Melbourne City coach Rado Vidosic says the W-League season isn't long enough and needs more games to remain competitive as Europe's competitions grow in strength.

The W-League wasn't expanded to a full home and away competition this year as the league fell further in line with America's NWSL, but head of leagues Greg O'Rourke has previously flagged the possibility of mid-week fixtures in future seasons.

Ahead of Sunday's season opener against Newcastle, Vidosic said "12 games was not enough", with mid-week games a logical solution.

"We are playing (games) on Thursday anyway," he said.

"So I don't think that we can't play on Thursday and back up on Sunday - I don't see any problems."

Most Matildas signed in the W-League but the tide is shifting towards Europe with Sam Kerr joining Chelsea and Emily Gielnik at Bayern Munich.

"The game is improving rapidly in Europe and we need to make sure that we get our competition right here first and then hopefully we can get even more quality players back to our competitions," Vidosic said.

The City coach also pushed for the implementation of a reserves competition similar to the men's Y-League to allow players who had minimal W-League game time to earn match minutes.

"I think what's (also) needed is a second tier competition," Vidosic said.

"I think our young girls - we saw Mary Fowler, she's one of them that's good enough to play in that competition - but we really need something like (the) national youth league boys' competition that we can have alongside a W-League (for players who aren't ready yet.)

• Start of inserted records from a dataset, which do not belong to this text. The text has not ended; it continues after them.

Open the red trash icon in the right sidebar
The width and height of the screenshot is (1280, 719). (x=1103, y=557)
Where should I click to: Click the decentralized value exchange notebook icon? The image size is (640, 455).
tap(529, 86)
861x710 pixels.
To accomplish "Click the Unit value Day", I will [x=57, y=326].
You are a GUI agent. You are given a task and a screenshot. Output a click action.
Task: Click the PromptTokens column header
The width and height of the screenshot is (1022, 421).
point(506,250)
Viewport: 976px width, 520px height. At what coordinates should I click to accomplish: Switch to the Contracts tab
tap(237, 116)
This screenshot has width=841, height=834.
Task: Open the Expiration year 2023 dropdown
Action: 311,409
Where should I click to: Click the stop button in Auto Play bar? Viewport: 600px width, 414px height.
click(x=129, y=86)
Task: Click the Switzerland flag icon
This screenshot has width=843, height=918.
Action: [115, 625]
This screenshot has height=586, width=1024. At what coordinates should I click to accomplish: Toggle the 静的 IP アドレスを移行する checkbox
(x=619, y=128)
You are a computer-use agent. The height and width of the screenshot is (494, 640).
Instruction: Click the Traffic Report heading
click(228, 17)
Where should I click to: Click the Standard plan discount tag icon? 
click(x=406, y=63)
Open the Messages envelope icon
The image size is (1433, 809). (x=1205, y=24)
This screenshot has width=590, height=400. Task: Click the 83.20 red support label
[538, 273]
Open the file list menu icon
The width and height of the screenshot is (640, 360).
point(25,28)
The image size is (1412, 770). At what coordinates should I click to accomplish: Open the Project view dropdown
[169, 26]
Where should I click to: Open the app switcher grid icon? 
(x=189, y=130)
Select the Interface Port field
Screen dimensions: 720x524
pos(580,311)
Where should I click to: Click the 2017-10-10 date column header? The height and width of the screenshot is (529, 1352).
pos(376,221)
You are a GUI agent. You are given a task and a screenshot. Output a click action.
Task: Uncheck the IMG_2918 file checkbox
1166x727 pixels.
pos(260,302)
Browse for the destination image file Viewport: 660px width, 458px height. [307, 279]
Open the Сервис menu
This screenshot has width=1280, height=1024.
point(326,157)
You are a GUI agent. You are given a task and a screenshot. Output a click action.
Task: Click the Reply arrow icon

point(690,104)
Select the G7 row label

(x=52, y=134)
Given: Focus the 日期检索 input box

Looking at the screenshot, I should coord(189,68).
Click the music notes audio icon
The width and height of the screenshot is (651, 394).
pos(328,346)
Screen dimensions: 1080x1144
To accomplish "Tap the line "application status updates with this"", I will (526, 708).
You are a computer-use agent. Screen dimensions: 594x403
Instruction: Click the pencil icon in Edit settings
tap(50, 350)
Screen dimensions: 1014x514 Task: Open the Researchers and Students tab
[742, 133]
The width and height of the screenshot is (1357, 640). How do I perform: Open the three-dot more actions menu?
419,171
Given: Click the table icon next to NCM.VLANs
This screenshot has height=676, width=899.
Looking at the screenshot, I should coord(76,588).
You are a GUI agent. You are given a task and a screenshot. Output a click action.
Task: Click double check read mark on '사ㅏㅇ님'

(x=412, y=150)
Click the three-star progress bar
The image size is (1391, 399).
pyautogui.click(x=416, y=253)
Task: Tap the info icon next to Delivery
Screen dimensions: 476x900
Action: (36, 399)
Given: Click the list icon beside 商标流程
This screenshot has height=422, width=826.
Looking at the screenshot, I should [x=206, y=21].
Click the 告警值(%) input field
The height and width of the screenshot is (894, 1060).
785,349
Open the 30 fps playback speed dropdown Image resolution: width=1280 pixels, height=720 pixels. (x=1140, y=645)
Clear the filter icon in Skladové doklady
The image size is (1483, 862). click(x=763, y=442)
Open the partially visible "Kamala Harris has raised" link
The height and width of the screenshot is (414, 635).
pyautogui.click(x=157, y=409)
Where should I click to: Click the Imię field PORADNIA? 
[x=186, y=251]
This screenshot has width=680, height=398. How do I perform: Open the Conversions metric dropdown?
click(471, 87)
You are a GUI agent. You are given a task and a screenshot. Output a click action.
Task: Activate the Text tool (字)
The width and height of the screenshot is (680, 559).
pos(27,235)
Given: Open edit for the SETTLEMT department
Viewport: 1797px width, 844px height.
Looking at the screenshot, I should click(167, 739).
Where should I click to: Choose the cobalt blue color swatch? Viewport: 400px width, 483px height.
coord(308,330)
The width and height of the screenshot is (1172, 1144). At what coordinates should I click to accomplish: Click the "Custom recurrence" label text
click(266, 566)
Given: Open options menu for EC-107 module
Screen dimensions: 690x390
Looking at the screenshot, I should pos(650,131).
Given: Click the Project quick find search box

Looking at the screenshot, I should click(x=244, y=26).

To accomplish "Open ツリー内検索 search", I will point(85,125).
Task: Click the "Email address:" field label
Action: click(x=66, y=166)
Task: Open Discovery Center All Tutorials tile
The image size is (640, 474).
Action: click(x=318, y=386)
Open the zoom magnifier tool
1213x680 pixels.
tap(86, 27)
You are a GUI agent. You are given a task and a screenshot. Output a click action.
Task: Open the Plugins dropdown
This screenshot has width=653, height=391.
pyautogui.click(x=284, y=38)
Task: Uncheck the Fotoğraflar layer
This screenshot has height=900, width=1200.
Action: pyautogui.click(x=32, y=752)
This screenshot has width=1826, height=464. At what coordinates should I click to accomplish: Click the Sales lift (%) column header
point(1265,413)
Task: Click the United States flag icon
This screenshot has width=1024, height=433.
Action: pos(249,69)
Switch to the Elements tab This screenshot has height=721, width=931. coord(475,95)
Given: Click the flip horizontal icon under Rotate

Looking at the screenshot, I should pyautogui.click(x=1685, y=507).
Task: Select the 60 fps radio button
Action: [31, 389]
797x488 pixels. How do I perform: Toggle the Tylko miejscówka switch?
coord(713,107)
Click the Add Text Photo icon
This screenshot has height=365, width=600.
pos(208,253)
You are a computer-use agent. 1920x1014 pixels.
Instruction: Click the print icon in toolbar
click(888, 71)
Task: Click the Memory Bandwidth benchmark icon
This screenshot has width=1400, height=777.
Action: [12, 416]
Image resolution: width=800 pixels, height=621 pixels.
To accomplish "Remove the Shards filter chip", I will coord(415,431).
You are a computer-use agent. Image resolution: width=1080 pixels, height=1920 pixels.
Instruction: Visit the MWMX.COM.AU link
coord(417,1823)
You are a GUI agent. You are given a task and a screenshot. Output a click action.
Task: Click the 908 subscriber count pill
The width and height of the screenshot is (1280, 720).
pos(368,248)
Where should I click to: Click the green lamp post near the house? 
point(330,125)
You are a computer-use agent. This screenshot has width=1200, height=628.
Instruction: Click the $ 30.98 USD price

"And I think clubs need to take a little bit more ownership of developing their young female athletes - not just the federations."

Vidosic is entering his second season as City coach, with expectations high after signing Matildas Ellie Carpenter and Emily van Egmond.

He said he'd taken plenty out of his first W-League season - when City fell short of finals for the first time.

"You learn a lot because it was the first time I worked with female athletes," Vidosic said.

"I learned how tired they are after the seasons that they play - Australia, America, Europe, back to Australia - how much we need to manage them to try to get the best out of them.

"And also I think the (biggest) thing I learned is how important it is to start well because our club is famous for a good finish but last season we just didn't have a chance because we (didn't) qualify for top four."